* _Input data_:

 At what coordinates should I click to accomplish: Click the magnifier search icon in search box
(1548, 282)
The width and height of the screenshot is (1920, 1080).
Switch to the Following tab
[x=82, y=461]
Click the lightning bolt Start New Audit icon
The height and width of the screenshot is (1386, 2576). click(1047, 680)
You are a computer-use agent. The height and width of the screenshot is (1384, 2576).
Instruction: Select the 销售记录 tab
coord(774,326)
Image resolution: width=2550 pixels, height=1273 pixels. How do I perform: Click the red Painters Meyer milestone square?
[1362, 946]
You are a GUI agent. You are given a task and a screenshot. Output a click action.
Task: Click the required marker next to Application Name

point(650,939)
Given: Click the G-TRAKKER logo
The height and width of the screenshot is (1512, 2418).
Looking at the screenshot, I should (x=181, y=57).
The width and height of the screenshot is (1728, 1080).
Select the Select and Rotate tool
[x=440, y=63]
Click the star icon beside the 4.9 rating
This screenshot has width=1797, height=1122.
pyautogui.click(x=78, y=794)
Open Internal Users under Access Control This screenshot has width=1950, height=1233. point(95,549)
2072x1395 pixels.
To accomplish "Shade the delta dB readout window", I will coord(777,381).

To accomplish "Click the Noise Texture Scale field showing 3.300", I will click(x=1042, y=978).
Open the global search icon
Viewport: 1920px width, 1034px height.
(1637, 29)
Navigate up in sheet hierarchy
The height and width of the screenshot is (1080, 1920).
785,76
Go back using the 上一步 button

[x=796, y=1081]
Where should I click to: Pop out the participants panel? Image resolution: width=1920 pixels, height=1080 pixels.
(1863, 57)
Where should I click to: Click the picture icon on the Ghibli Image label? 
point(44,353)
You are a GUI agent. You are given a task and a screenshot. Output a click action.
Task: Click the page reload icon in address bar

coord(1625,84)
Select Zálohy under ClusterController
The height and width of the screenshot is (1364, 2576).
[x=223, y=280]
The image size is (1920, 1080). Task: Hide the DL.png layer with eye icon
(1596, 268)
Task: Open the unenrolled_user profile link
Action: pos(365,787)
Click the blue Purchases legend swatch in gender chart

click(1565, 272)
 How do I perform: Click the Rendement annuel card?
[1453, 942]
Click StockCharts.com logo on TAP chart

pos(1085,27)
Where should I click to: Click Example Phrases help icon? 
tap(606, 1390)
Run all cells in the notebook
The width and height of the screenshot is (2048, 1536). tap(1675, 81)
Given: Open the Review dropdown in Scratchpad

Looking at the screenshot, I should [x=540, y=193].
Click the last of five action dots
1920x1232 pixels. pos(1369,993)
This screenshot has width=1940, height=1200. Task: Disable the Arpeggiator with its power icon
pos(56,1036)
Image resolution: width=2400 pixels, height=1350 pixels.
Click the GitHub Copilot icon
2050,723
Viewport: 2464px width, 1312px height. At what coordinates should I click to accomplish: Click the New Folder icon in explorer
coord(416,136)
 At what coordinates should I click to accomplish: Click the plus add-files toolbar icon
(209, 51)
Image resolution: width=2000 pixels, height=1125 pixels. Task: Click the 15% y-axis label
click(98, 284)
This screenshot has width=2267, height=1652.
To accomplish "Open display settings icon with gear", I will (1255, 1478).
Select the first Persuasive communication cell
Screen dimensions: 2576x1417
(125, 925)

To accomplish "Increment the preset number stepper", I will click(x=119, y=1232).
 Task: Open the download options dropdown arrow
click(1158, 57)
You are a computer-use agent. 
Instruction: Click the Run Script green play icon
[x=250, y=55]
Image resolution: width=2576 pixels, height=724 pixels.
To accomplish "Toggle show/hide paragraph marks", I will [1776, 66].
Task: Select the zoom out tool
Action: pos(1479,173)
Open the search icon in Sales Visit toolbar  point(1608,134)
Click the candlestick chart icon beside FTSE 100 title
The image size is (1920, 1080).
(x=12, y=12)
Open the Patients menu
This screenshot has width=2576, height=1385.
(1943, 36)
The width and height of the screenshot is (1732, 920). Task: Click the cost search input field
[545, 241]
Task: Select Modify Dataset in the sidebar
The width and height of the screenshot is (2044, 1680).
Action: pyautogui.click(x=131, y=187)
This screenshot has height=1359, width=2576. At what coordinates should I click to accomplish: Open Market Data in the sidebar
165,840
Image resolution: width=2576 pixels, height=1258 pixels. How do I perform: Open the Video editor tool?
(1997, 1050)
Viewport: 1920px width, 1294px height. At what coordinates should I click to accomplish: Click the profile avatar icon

* _Problem details_:
Among the lines above, find those with the word "computer" and list them.

* _Answer for the task_:
You are a computer-use agent. The height and width of the screenshot is (1384, 2576).
You are a computer-use agent. 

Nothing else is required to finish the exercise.